Geometrical formulation of quantum fields (1404.2103v2)

Abstract: Path integral formulation of quantum mechanics defines the wavefunction associated with a particle as a sum of phase-factors, which are periodic functions of classical action. In the present article, this periodicity is shown to impart the corresponding periodicity to a one parameter family of wavefunctions generated by the translations of arclength used to parameterize the trajectories. Translation parameter is adjoined to the base to obtain an extended manifold. Periodicity of the family of wavefunctions with respect to the translation parameter together with solutions of the generalized Klein-Gordon equation, which is deducible from the path integral formulation, is used to define a quantized field with zero vacuum energy in the extended manifold with the particle being its quantum.
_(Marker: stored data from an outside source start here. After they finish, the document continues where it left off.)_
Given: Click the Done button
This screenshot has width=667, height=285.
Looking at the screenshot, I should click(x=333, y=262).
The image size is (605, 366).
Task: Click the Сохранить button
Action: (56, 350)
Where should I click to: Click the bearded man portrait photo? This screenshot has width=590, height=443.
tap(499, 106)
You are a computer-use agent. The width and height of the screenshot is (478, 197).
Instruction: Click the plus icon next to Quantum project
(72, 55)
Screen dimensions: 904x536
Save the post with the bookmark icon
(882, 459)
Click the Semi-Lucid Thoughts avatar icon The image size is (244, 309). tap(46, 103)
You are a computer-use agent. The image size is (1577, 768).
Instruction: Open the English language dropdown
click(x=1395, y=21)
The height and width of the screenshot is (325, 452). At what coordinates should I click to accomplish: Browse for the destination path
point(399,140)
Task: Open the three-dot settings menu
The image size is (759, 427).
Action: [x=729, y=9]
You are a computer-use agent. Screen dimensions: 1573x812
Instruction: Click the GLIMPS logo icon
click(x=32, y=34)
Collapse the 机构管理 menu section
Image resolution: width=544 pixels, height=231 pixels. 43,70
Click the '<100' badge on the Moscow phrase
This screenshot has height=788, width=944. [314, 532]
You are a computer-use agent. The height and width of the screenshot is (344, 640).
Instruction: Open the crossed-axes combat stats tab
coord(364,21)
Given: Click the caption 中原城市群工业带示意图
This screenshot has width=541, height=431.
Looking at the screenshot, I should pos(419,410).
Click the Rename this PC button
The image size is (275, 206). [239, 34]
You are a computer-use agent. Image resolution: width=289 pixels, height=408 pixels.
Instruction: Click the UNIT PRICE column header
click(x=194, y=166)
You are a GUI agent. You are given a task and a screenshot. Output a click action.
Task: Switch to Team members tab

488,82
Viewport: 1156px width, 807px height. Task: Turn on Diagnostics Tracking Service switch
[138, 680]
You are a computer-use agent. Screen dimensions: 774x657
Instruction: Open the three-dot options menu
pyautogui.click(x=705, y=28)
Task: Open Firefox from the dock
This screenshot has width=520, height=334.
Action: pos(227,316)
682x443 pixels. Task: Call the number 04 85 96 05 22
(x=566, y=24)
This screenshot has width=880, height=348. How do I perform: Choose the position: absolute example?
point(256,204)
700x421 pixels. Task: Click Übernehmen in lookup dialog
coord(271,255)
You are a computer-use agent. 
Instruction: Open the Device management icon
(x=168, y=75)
Classical description of essentially the same particle is obtained in the extended higher dimensional space using its properties. This manifold can replace the base in this treatment to continue the program for higher dimensional manifolds generated in the process. Results are illustrated by taking the three-dimensional Euclidean space the base, which yields the classical and quantum particle descriptions of photon in the base and the field description in the resulting extended manifold, which is identified with the Minkowski spacetime. The field formulation yields the quantized Maxwell's equations. A novel interpretation of time as the corresponding translation parameter results in the process. Classical description in the extended manifold, i.e., the Minkowski spacetime, results in the relativistic description of a massive particle related to the photon. The results are further illustrated for this massive particle in the Minkowski spacetime obtaining parallel results.